25 ans de paix en Irlande du Nord et l'élément perturbateur du Brexit

Il y a 25 ans, le 10 avril 1998, Londres et Dublin signaient les accords de paix sur l’Irlande du Nord, mettant fin à plusieurs décennies de violences entre unionistes, majoritairement protestants favorables à l’attachement au Royaume Uni, et républicains, catholiques, partisans d’un rattachement à l’Irlande.

Entretien réalisé par Jean-Charles Putzolu - Cité du Vatican

L’accord du Vendredi Saint, prévoit l'autodétermination des habitants d'Irlande du Nord, la création d'institutions autonomes et le désarmement de la province. Désarmement qui mettra du temps à venir puisque l’IRA, l’Armée républicaine irlandaise, ne renoncera à la lutte armée qu’en juillet 2005. Et c’est cette étape qui a permis en 2007 la formation du premier gouvernement régional d’union prévu par l’accord de 1998.

Pour Théo Leschvein, sociologue, auteur d’une thèse sur le processus nord-irlandais à l’École des hautes études en sciences sociales (EHESS), l’accord de 1998 a d’abord permis la fin des violences entre communautés. Avec le temps, «l’accord a rendu la ségrégation entre communautés de moins en moins acceptable», jusqu’à la mise en place un régime politique beaucoup plus égalitaire entre unionistes et républicains, «alors que la population catholique était jusque-là exclue de facto» des institutions. 

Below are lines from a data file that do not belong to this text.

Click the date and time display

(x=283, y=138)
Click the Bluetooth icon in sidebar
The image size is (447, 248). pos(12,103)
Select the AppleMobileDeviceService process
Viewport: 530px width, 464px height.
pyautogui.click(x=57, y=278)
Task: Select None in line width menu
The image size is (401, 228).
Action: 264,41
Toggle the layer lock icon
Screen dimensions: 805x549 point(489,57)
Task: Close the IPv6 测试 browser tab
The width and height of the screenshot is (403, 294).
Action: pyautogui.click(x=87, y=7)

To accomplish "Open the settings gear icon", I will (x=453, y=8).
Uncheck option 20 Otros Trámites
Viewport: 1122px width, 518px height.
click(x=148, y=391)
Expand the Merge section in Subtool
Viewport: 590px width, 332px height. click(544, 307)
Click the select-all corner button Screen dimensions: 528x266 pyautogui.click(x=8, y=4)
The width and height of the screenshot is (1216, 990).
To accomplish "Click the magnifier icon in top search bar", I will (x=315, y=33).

Les négociations ont duré plusieurs années, et n’ont connu une phase décisive qu’après le cessez le feu de 1994. Elles ont été facilitées, entre autres, par une grande lassitude et les attentes de la population. Paradoxalement, une fois les accords signés, d’autres problématiques ont refait surface, invisibles pendant les années de violence, comme par exemple «le haut niveau de suicide dans les zones défavorisées, ou alors des problèmes de violence domestique», souligne Théo Leschevin. Autant de problèmes qui n'avaient pas été réglés jusque-là et auxquels il était nécessaire de s’atteler, comme, autre exemple, le développement d’un système éducatif moins ségrégué. 

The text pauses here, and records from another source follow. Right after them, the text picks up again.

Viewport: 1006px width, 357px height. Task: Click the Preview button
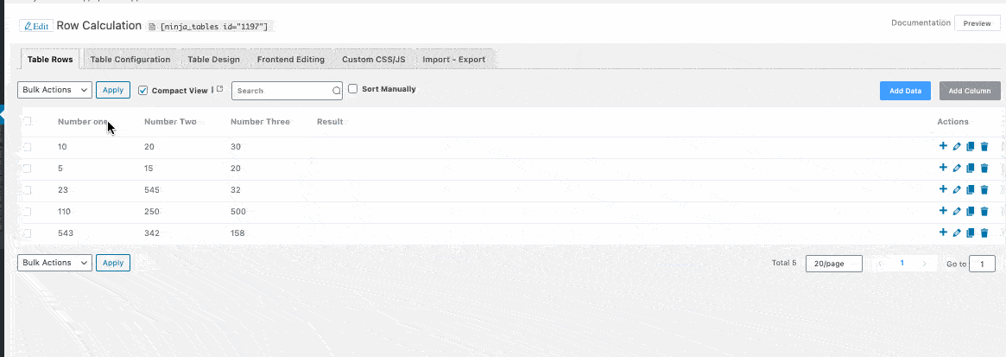(977, 23)
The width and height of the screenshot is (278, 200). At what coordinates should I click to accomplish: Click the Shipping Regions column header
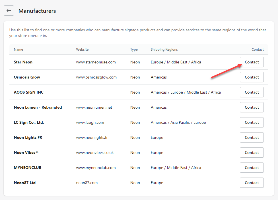point(164,50)
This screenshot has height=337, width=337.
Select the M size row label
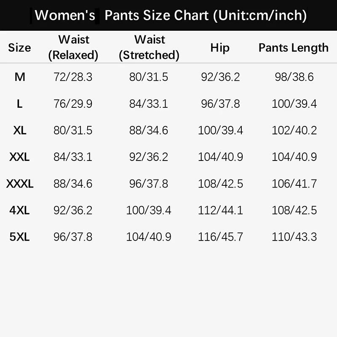[20, 77]
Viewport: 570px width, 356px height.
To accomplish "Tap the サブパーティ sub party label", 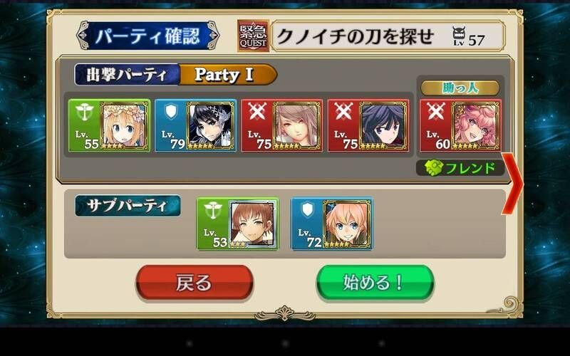I will [x=128, y=206].
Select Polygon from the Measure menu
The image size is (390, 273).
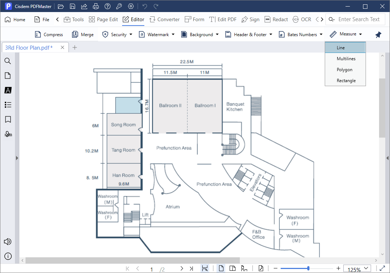click(344, 70)
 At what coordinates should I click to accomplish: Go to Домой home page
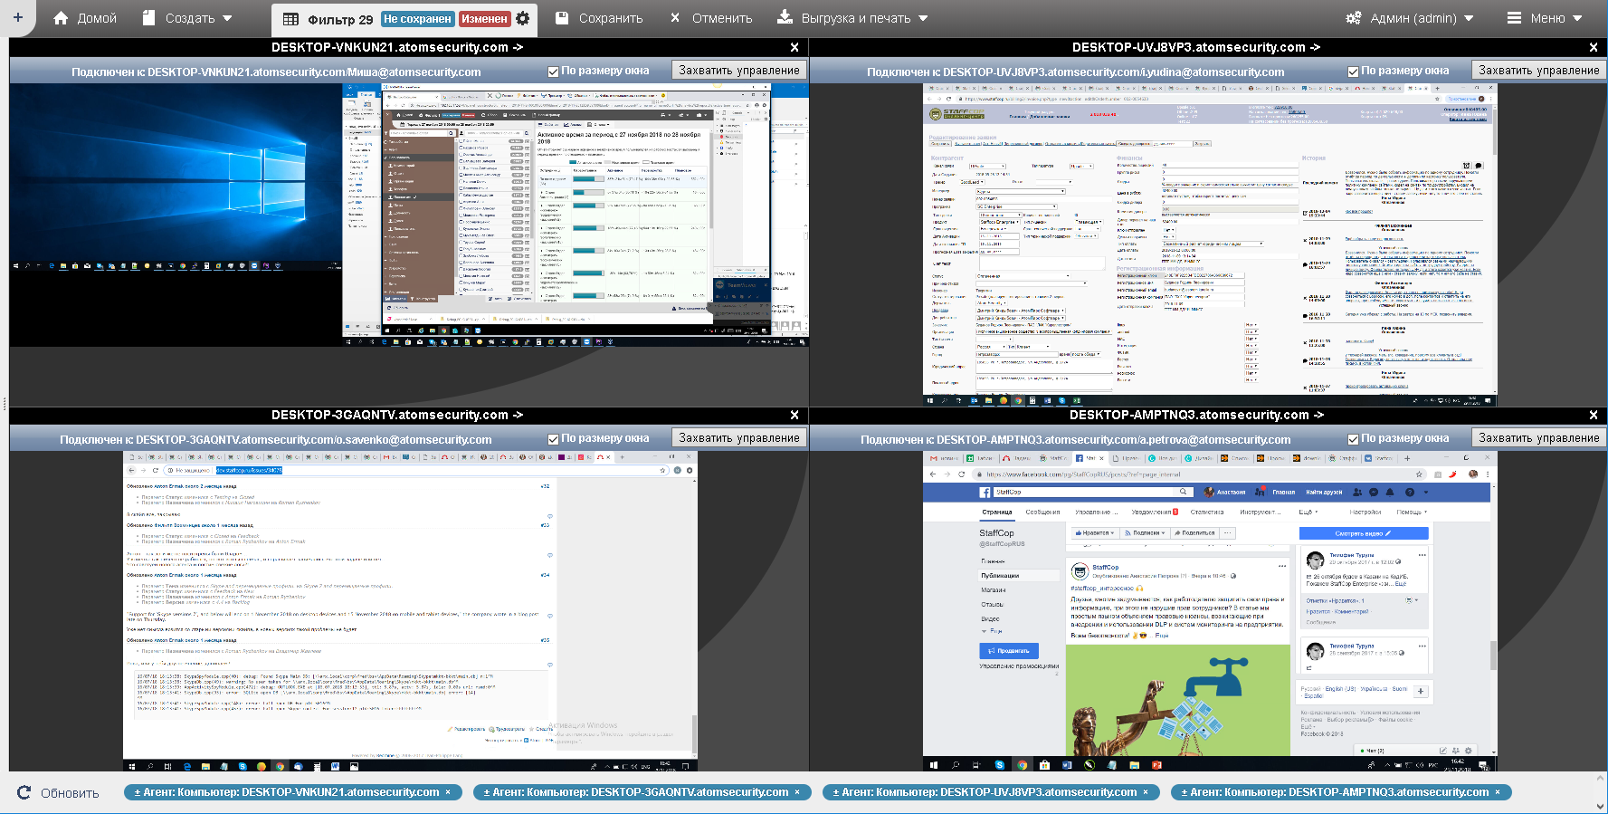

Les bouleversements du Brexit

L’application progressive de l’accord porte les deux parties de l’île à une stabilisation qui se retrouvera bousculée par le Brexit dès 2016: la sortie du Royaume Uni de l’Union européenne sape les bases de l’accord de 1998, lequel se construisait sur des règles européennes communes aux deux parties. «Le Brexit est venu rappeler que l’intégration à l’Union européenne et tout ce qu'elle impliquait de niveaux de régulation supranationale avaient joué un très grand rôle dans la stabilisation», comment Théo Leschevin; une intégration européenne qui avait permis «de s'asseoir autour d'une table parce qu'ils étaient des membres» de cette réalité commune.

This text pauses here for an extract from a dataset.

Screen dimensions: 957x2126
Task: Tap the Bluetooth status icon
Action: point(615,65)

Cette réalité commune s’effritant, le Brexit a fait craindre un retour de la violence, avec d’un côté la colère des nationalistes à l'idée d’avoir une frontière terrestre et la colère des unionistes à l'idée d’avoir une frontière en mer d'Irlande. «Mais en vérité, il y a en fait assez peu de monde qui soutient l'idée d'un retour à des campagnes paramilitaires», précise l’universitaire, en ajoutant que le Brexit «accroît des tensions, des frustrations, et des rancœurs qui font que des choses comme les émeutes locales qu'on a vu émerger sur le terrain il y a deux ou trois ans, sont à rattacher à cette à cette montée des tensions et des frustrations»

Le retrait des partis unionistes du gouvernement nord-irlandais en février 2022 n’a rien arrangé: les administrations fonctionnent au ralenti et certains budgets ne sont pas votés. «Tout cela entraîne petit à petit des tensions en zones urbaines défavorisées» de plus en plus organisées, avertit le chercheur. 

Une nouvelle Irlande

Bien que restant le pilier du maintien de la coexistence pacifique, les accords du Vendredi Saint commencent à être de plus en plus remis en question. Structurés autour d’un système politique qui repose sur un équilibre du pouvoir où les communautés nationaliste et unioniste ont une place égale les accords de 1998, sont bousculés par l'accord post Brexit entre le Royaume-Uni et l'Union européenne.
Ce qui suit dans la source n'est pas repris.